>>>

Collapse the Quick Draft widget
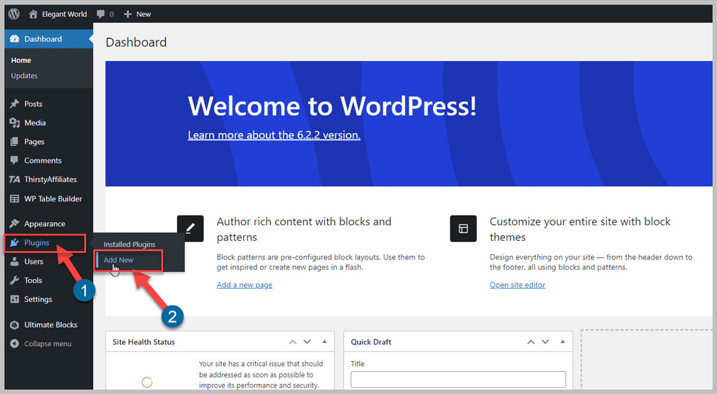 [x=562, y=341]
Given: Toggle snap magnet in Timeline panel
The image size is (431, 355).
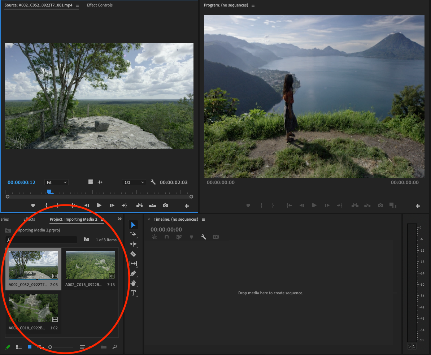Looking at the screenshot, I should pos(166,237).
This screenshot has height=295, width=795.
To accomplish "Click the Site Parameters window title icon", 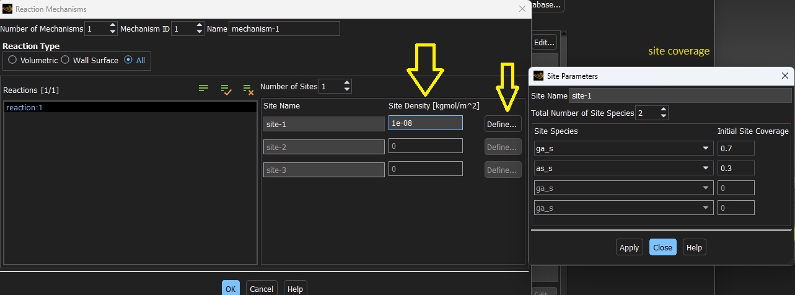I will [538, 76].
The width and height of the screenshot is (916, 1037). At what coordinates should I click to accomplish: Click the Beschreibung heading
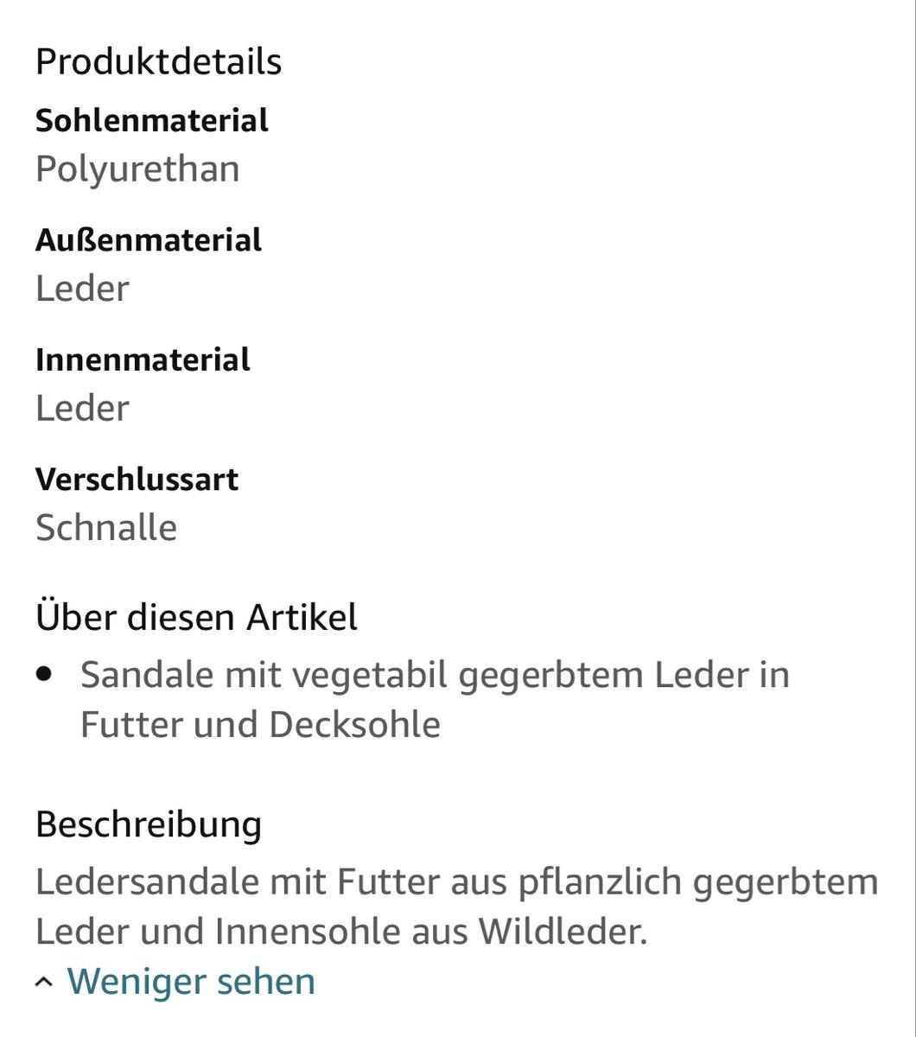tap(149, 824)
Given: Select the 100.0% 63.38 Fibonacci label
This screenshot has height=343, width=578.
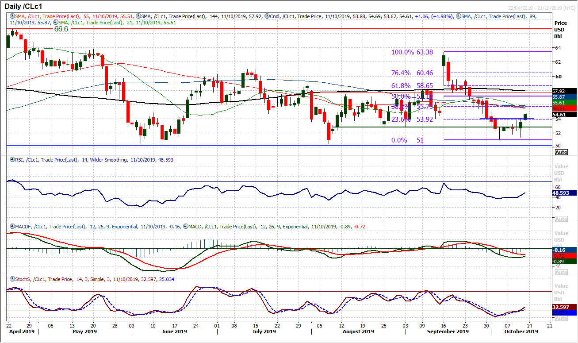Looking at the screenshot, I should pyautogui.click(x=412, y=52).
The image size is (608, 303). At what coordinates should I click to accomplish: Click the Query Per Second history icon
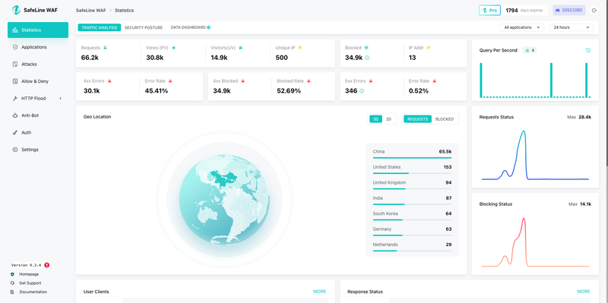coord(588,50)
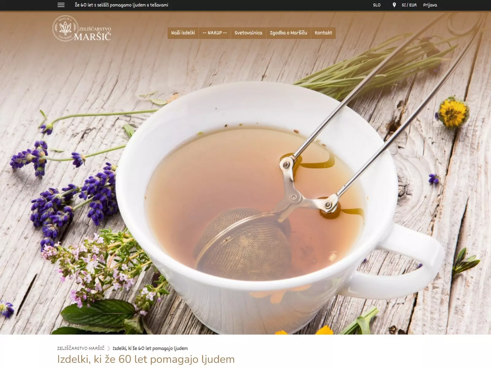
Task: Open the SLO language selector
Action: 377,5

<<<

**PROBLEM TO SOLVE**
Omitting all pictures, retype exactly the lines from the line containing "The image size is (608, 303)." down to the last line above, both ends included.

**THE ANSWER**
The image size is (608, 303). At what coordinates should I click to accomplish: Click the Query Per Second history icon
coord(588,50)
Task: Open the SLO language selector
Action: 377,5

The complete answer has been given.